Swimsuit where I come from! Swim trunks or swimming trunks is also acceptable for guys--but swim trunks can also be called a swimsuit.


----------



## .   1

mjscott said:


> Whoa! I've not heard of these terms, including using a swimming costume! Budgie smugglers--never heard of. Bikinis, yes.


Budgie smugglers are tight fitting swimmers worn by blokes.  They resemble bikini bottoms.
They are worn by blokes and from the front it could be said that the bloke looks like he is smuggling a budgie (budgerigar, a small green Australian parrot).

.,,
Strine's a bonzer lingo.


----------



## Brioche

piotr1980 said:


> Hello,
> 
> What do you call a male and female costume you use while swimming.
> 
> Many thanks
> Piotr



There are several words used in Australia, and different parts of the country tend to use different words.

Bathers, bathing costume, cozzie, trunks, togs, swim suit, swimmers.

Some men wear board-shorts, shortened to "boardies".

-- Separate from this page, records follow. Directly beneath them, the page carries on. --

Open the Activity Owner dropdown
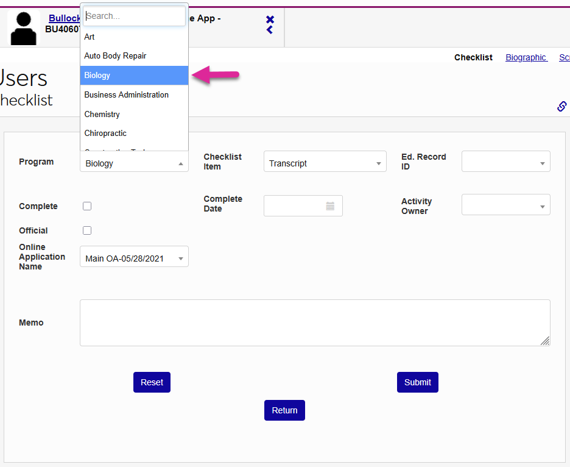This screenshot has width=570, height=467. point(505,205)

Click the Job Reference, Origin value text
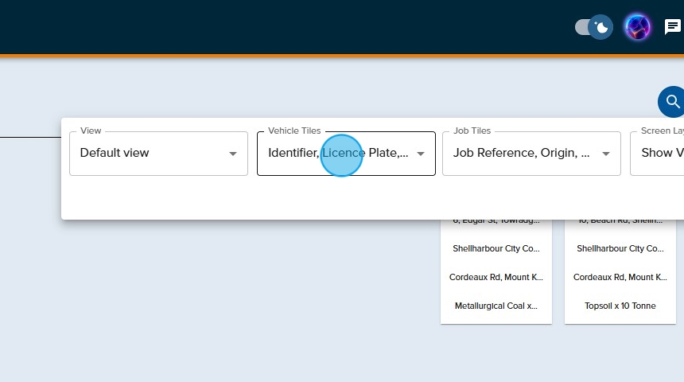click(521, 153)
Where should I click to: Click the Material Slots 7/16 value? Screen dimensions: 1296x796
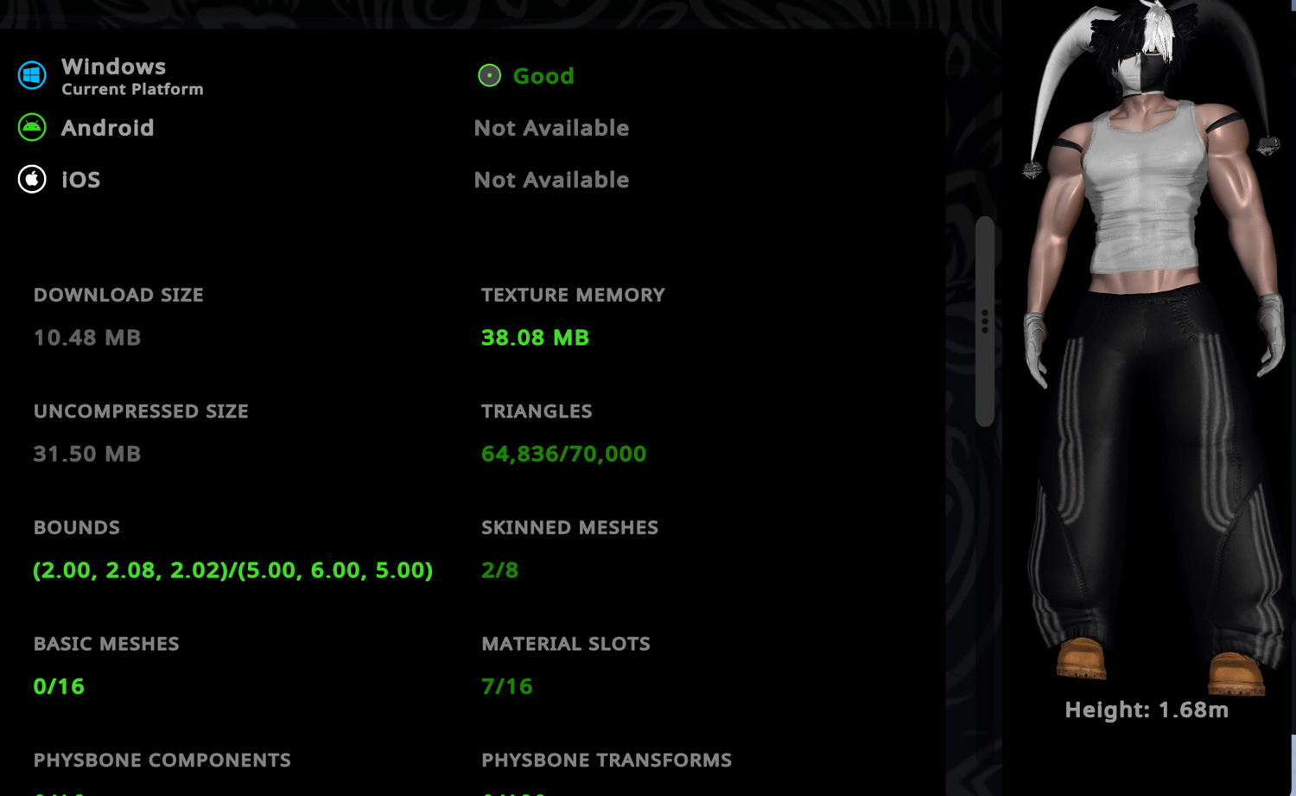506,686
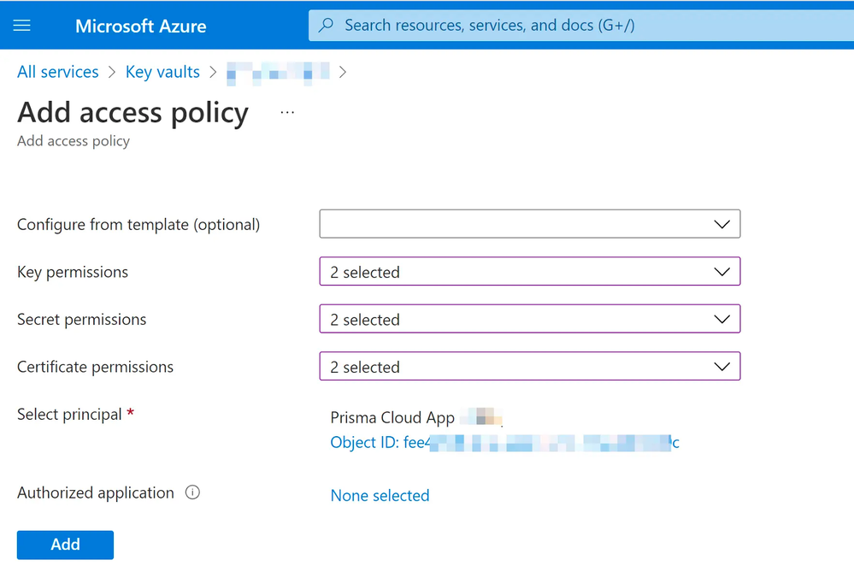Open the Azure portal hamburger menu
This screenshot has height=566, width=854.
click(x=22, y=26)
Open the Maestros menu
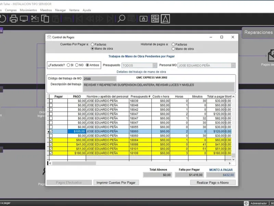 tap(46, 10)
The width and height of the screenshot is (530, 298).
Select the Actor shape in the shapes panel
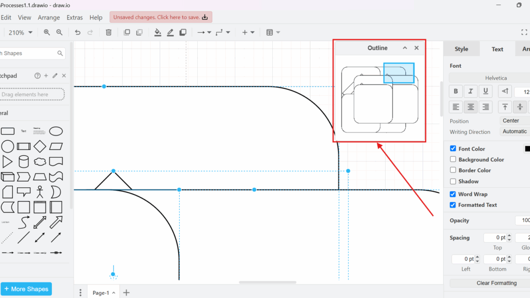click(40, 191)
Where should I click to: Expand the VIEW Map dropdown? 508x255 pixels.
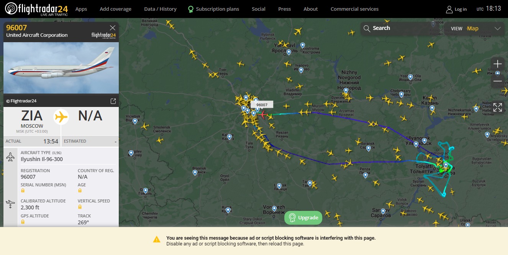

The section in the shops where you buy these garments is labeled "swim wear"


----------



## swift_precision

. said:


> Budgie smugglers are tight fitting swimmers worn by blokes. They resemble bikini bottoms.
> They are worn by blokes and from the front it could be said that the bloke looks like he is smuggling a budgie (budgerigar, a small green Australian parrot).
> 
> .,,
> Strine's a bonzer lingo.


 
lol I think I know what you mean.  Here we would call those "Speedos".  No self-respected man would actually wear that in public---at least not in the open where it could be visibly seen.


----------



## .   1

swift_precision said:


> lol I think I know what you mean. Here we would call those "Speedos". No self-respected man would actually wear that in public---at least not in the open where it could be visibly seen.


I totally agree.  They are really only suitable for little kids.

.,,


----------



## sbc

I have heard Swim costume but only form British family members. In North America I would say bathing suit or swimsuit, but not in Australia or England.


----------



## .   1

sbc said:


> I have heard Swim costume but only form British family members. In North America I would say bathing suit or swimsuit, but not in Australia or England.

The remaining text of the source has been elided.